Species of fish from the family Sciaenidae

Umbrina ronchus, the fusca drum, slender baardman, roncador, fusca croaker or slender tasselfish, is a species of croaker or drum from the family Sciaenidae which is found in the western Atlantic Ocean and the Mediterranean Sea.

==Description==
Umbrina ronchus has a rather elongate and moderately deep body. The small mouth is positioned inferiorly and contains the villiform teeth which are typical of the genus Umbrina and it has a short stiff barbell on its chin which has a pore on its tip. The tail is usually truncate but may be slightly emarginate. Its scales are mainly ctenoid. They are dark brown in colour with faint diagonal linear markings along the scale rows in larger individuals these markings are faded. The fins are dusky coloured except for the pelvic fins and the distal part of anal fin which are black.
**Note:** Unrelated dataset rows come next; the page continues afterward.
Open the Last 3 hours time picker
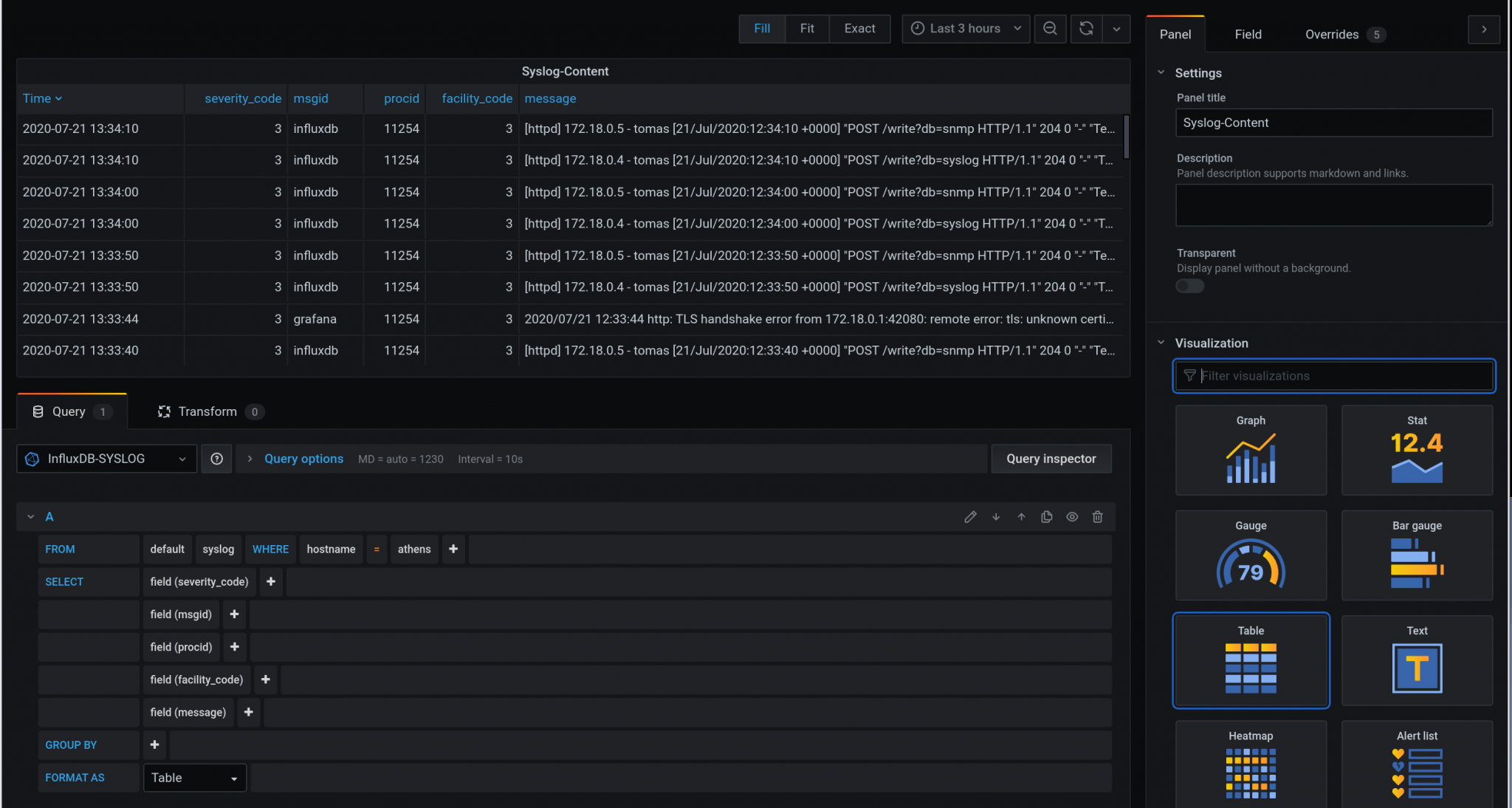The image size is (1512, 808). [x=965, y=29]
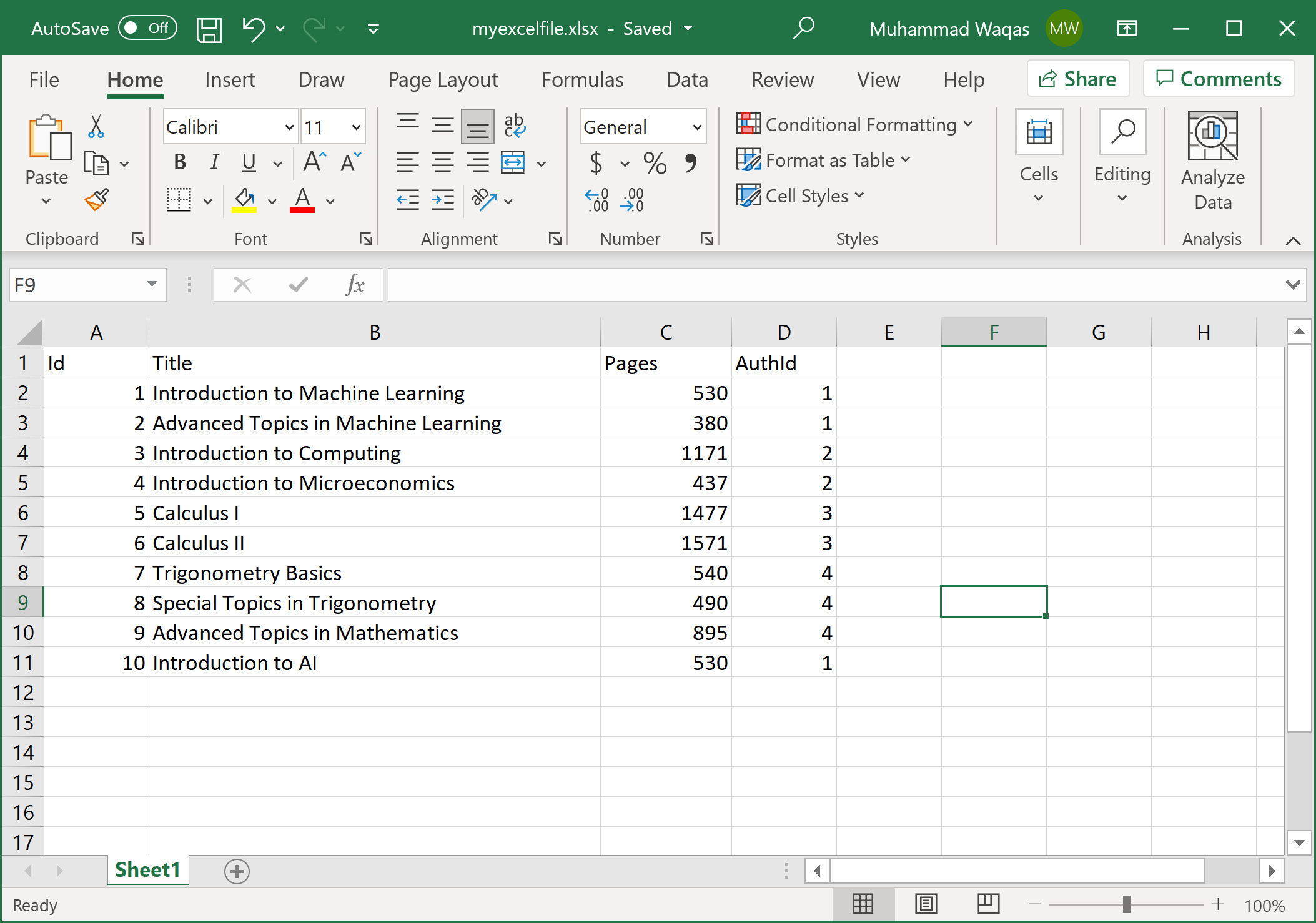Click the Format Painter brush icon

coord(97,200)
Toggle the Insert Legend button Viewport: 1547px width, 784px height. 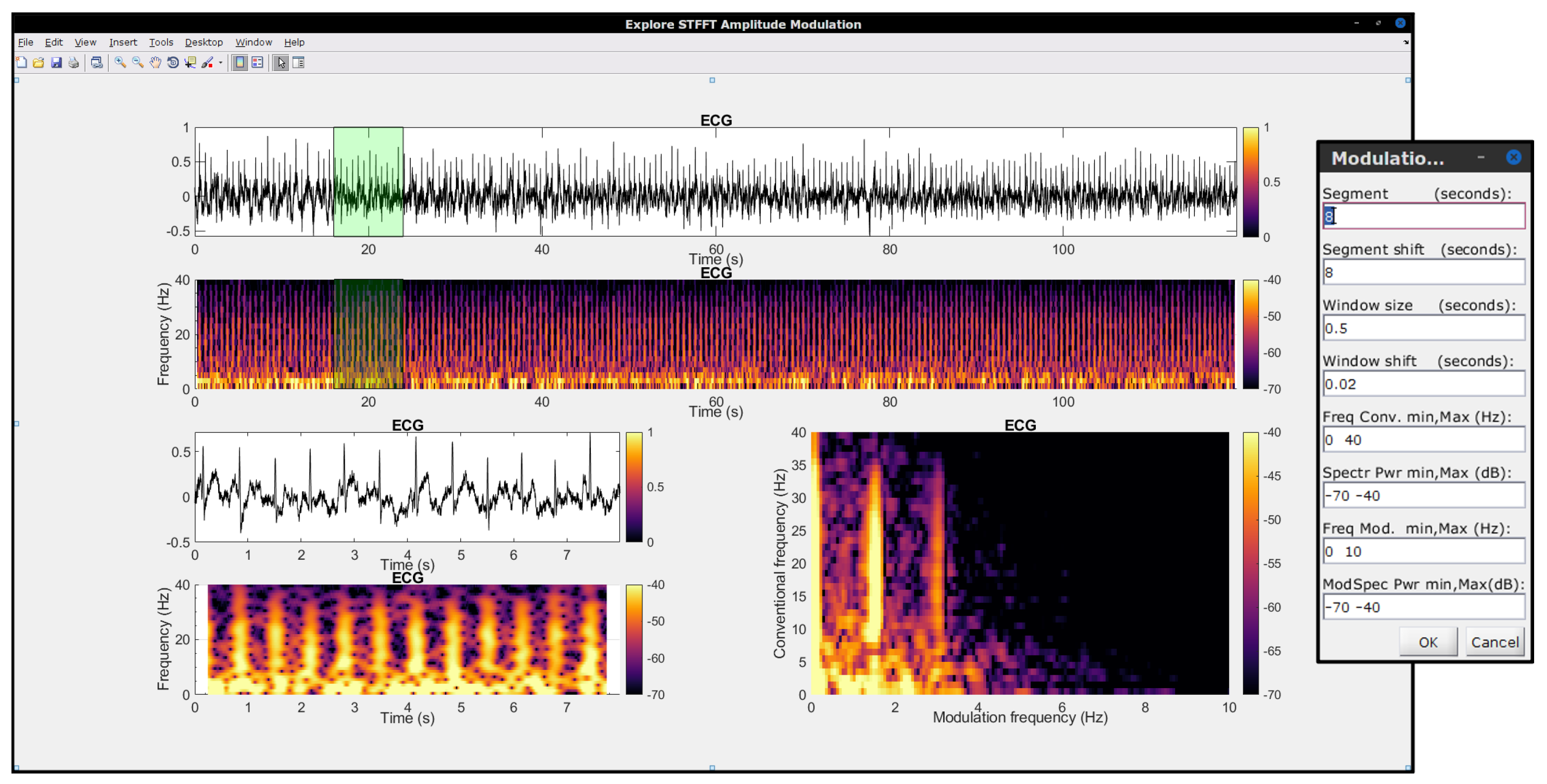coord(258,63)
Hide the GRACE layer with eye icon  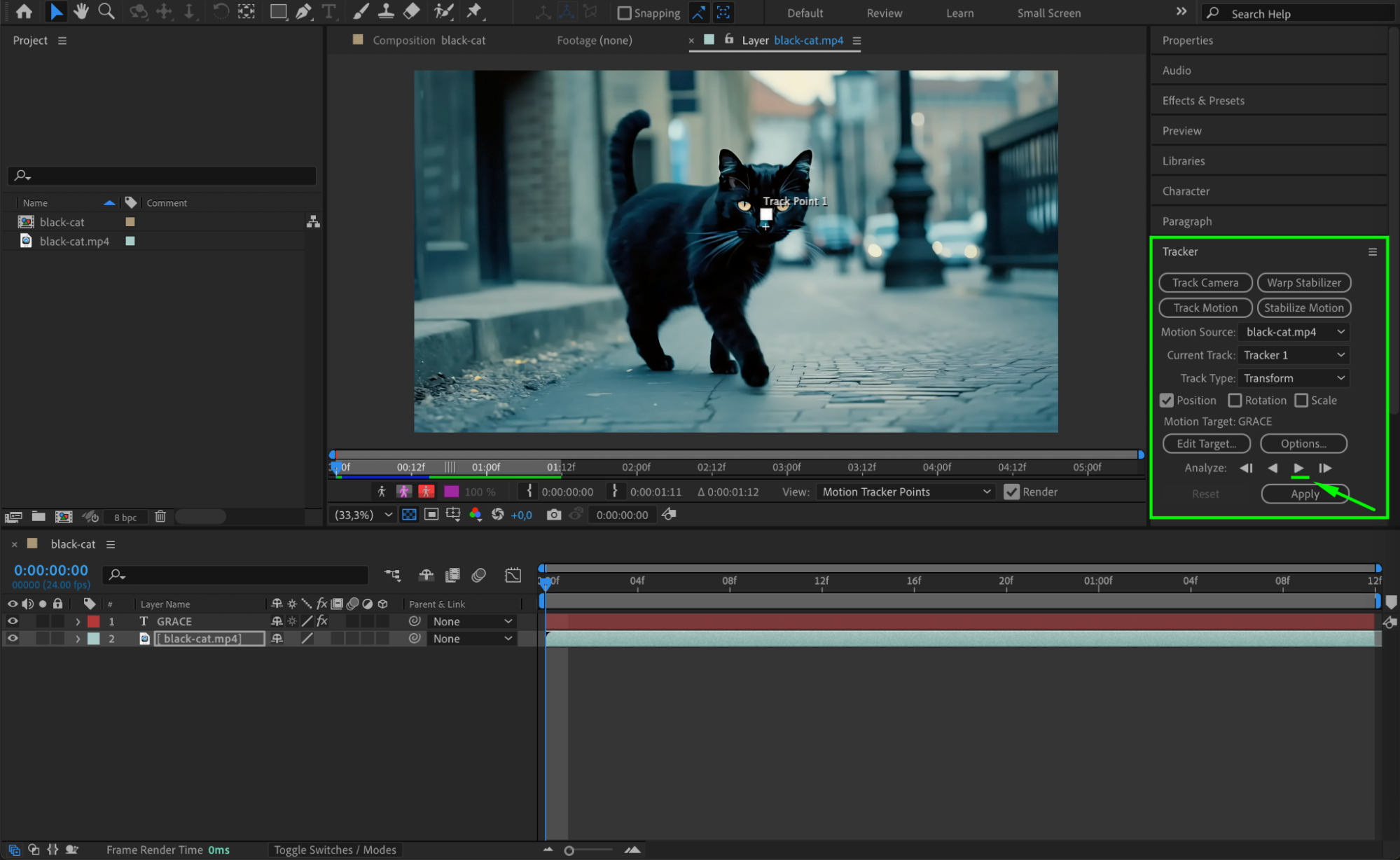[13, 621]
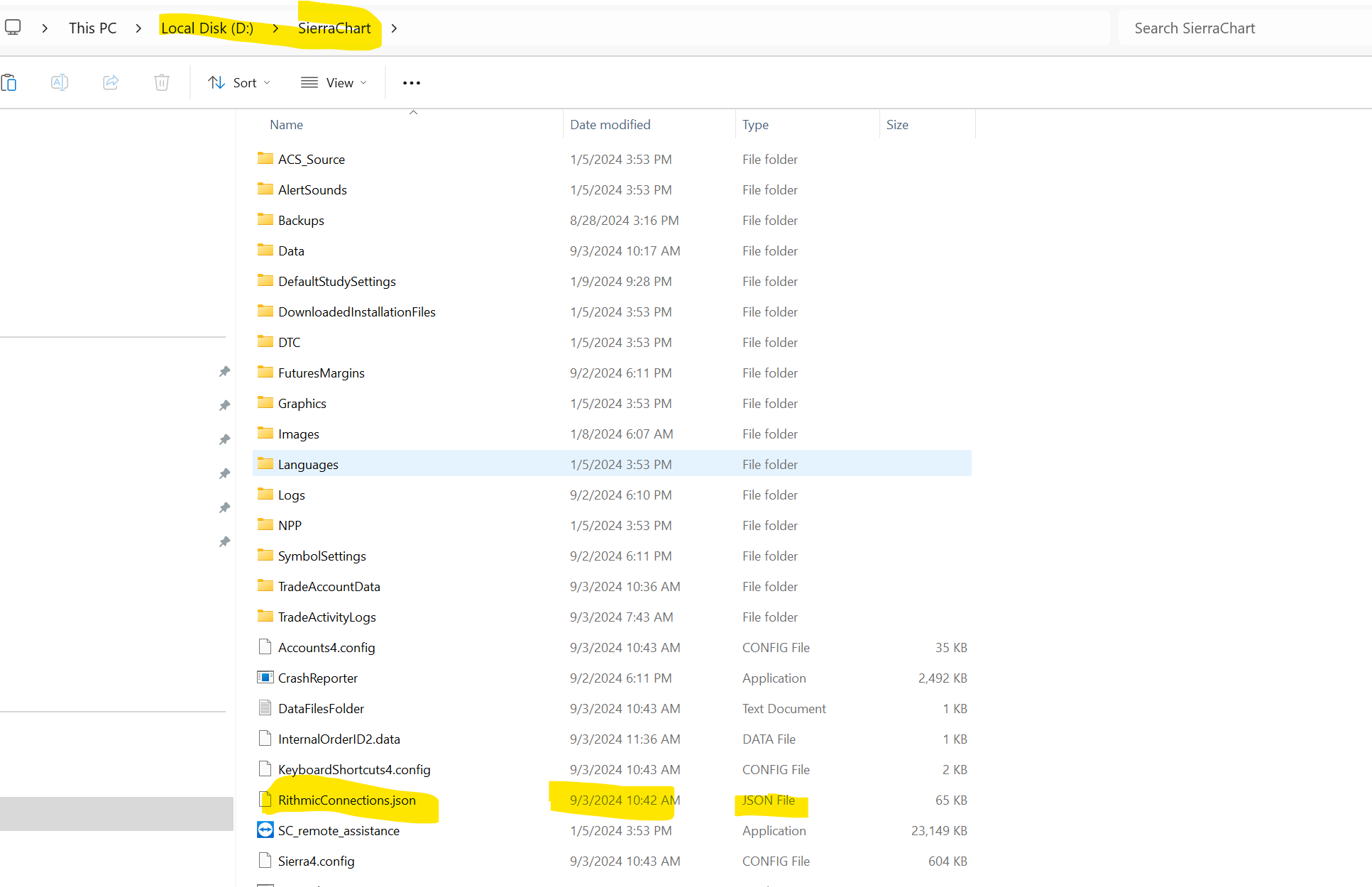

They grow to 77 cm standard length, most are around 40 cm.

==Distribution==
Umbrina ronchus occurs in the eastern Atlantic Ocean from the western Mediterranean Sea and the Straits of Gibraltar south to the Western Cape and into the western Indian Ocean to the Persian Gulf. There are no current records from Namibia.

==Habitat and behaviour==
Umbrina ronchus is found in inshore waters off sandy beaches and sheltering among rocks, from 20 to 200 m depth. The juveniles are mainly found in close to the shore, but unlike other sciaenids they are not normally found in estuaries. Its prey is small decapods, molluscs, worms and other benthic invertebrates.

==Fisheries==
Umbrina ronchus is of minor commercial importance and is normally sold fresh.

==Taxonomy==
The habitat location for Umbrina ronchus is the Canary Islands and in one study, specimens from the Canary Islands and South Africa were compared against one another. The researchers concluded that the South African specimens represented a different taxon, and they suggested resurrecting Umbrina robinsoni as the name for this taxon as the form occurring off South Africa and in the western Indian Ocean. In addition, there is some doubt about the occurrence of this species in tropical West African waters as specimens identified as this species are considered more likely to be Steindachner's drum Umbrina steindachneri.